I just love the whole "do I look like a guy with a plan?" dialogue in The Dark Knight. The script is so well done.


"Do I really look like a guy with a plan? You know what I am? I'm a...a dog chasing cars. I wouldn't know what to do with one if I caught it, you know? I just...do things. The mob has plans, cops have plans. Gordon's got plans. You know, they're schemers...schemers trying to control their little worlds. I'm not a schemer. I try to show the schemers how pathetic their attempts to control things really are. So, when i say tha- come here, when I say that you and your girlfriend was nothing personal, you know that I'm telling the truth... It's the schemers that put you where you are. You were a schemer. You had plans and, uh, look where that got you.

I just did what I do best. I took your little plan and it turned it on itself. Look what I did to this city with a few drums of gas and a couple of bullets. Hm? You know what- you know what I noticed? Nobody panics when things go "according to plan". Even if the plan is horrifying!
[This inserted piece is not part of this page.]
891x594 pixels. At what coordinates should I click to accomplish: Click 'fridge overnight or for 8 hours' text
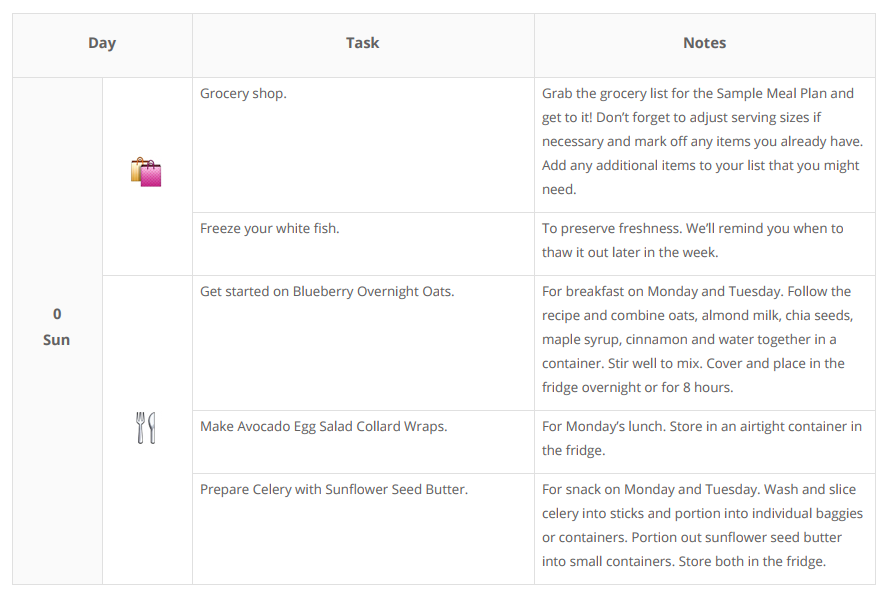click(637, 388)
If tomorrow I told the press that like a gangbanger will get shot or a... truckload of soldiers will be blown up, nobody panics...because it's all a part of the plan. But when I say one little old mayor will die? Well then everybody loses their minds!! Introduce a little anarchy, upset the established order and everything becomes chaos. I am an agent of chaos. Oh and you know the thing about chaos?... It's fair."

Saturday, September 6, 2008

Pumpkins


"7 simple rules for a life in hiding:

1) Never trust a cop in a raincoat...
2) Beware of enthusiasm and of love. Both are temporary and quick to sway.
3) When asked if you care about the world's problems, look deep in the eyes of he who asks. He will not ask you again.
4) Never give your real name.
5) If ever told to look at yourself...never look.
6) Never say or do anything the person in front of you can not understand.
7) Never create anything. It will be misinterpreted. It will chain you and follow you for the rest of your life."

- From the movie, "I'm Not There"


Life in hiding must be fun for a little while. There'll be a quietness of your preference. No need to pretend you care about certain things. No need to pick up phone calls. No need to keep up with your social circles. You have your space and time with things.

And I guess you begin to appreciate certain things. Like having people around you at times. Like actually wanting phone calls...even or especially in the middle of the night. Sometimes it feels good being wanted. Sometimes you want to keep up with your social circles. Sometimes it gets lonely brooding in your own imagination. Sometimes not having your own space is what keeps you alive.

I suppose ultimately it all depends on the person. You could be the complete version of an anti-social. But I'm sure even the most anti-social people need company at times. The point of this post? Who knows! I just haven't written in a while.

Speaking of anti-socials, there's the category who aren't actually anti-social but are pretty social and outgoing and are at every party but then in a sudden instant of time, they're sitting in the corner of a room, dwelling in their darkness or whatever you want to call it. This breed of anti-social/social people? They can be divided into the genuine and the wannabe. Just like the actual human race. Now there are sub-divisions. It's the wannabe who need to realise just how pathetic their attempts are.

"...pathetic their attempts are"... I've been watching Dark Knight way too many times. ["I show the schemers just how pathetic their attempts to control things really are" - The Joker]

Speaking of Dark Knight (I know this is way of topic...was there even a topic?): I think the one word that defines it is: revolutionary. No one has said they haven't liked it. At least, as far as I know. I'm not going to give a movie review or anything because I know that whatever I say, people would have already thought of. And it's not like people really care about my opinion. God knows why I wrote a review-type-thing for "I'm Not There".

Well, alright, I've lost the will to write anymore. This has been a strange-ish post but it's easier being pointless. Ta!